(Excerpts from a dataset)
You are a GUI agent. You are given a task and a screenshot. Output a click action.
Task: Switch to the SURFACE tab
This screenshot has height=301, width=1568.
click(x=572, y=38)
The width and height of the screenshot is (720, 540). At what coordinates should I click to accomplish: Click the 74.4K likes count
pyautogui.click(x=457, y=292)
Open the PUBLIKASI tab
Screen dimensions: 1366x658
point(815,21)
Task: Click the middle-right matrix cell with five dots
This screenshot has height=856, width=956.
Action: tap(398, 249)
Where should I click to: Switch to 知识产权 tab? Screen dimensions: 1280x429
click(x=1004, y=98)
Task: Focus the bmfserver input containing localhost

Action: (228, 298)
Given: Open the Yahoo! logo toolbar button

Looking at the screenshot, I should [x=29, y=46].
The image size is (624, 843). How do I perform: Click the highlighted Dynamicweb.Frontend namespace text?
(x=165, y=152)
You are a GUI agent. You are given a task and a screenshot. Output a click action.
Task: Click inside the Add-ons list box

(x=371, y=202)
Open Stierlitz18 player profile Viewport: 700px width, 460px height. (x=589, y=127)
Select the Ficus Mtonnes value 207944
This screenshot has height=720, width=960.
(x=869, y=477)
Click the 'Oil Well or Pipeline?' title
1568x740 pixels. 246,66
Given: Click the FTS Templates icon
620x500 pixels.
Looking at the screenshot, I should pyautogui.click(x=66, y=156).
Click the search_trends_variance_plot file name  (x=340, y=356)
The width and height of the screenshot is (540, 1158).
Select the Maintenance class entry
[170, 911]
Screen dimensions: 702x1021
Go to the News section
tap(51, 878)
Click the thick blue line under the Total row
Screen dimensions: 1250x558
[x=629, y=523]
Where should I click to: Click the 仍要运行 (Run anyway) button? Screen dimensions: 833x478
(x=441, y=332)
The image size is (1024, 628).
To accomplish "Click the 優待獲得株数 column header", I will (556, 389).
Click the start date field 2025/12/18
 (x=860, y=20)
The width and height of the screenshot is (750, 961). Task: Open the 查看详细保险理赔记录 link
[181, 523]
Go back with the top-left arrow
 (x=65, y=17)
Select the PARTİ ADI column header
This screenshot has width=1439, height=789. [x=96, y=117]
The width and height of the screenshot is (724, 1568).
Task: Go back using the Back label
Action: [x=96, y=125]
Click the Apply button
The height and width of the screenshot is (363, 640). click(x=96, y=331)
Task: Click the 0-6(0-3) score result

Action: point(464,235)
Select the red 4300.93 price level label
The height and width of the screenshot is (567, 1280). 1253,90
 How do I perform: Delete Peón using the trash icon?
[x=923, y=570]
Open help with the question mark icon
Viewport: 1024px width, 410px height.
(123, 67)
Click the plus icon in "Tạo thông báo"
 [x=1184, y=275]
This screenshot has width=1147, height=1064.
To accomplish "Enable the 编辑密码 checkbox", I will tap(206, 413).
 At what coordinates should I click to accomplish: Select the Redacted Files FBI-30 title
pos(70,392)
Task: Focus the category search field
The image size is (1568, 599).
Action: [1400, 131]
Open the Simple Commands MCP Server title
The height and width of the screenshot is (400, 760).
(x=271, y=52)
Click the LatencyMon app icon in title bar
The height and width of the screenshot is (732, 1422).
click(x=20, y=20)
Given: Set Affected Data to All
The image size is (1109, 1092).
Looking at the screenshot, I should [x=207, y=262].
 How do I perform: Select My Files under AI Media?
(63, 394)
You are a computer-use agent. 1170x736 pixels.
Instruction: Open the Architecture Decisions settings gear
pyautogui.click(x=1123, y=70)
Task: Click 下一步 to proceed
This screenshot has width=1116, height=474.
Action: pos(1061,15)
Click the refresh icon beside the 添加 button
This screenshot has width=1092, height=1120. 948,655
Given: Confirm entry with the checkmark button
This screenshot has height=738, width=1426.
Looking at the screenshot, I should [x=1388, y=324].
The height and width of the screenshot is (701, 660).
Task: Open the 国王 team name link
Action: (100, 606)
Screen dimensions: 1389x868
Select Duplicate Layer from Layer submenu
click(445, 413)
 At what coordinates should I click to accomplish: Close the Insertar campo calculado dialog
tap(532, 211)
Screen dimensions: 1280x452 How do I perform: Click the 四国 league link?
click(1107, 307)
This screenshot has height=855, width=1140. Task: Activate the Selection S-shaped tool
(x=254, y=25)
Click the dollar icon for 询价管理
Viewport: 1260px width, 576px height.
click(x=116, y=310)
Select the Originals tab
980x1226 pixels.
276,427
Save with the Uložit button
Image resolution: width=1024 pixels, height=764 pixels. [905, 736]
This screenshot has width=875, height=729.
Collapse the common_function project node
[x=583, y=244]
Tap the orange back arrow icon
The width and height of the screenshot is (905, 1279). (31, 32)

Exercise: From the line that has "Screen dimensions: 1280x452" through the line that has "This screenshot has width=875, height=729.", copy every line exactly as it appears above, and leave out all others.

Output for this exercise:
Screen dimensions: 1280x452 How do I perform: Click the 四国 league link?
click(1107, 307)
This screenshot has height=855, width=1140. Task: Activate the Selection S-shaped tool
(x=254, y=25)
Click the dollar icon for 询价管理
Viewport: 1260px width, 576px height.
click(x=116, y=310)
Select the Originals tab
980x1226 pixels.
276,427
Save with the Uložit button
Image resolution: width=1024 pixels, height=764 pixels. [905, 736]
This screenshot has width=875, height=729.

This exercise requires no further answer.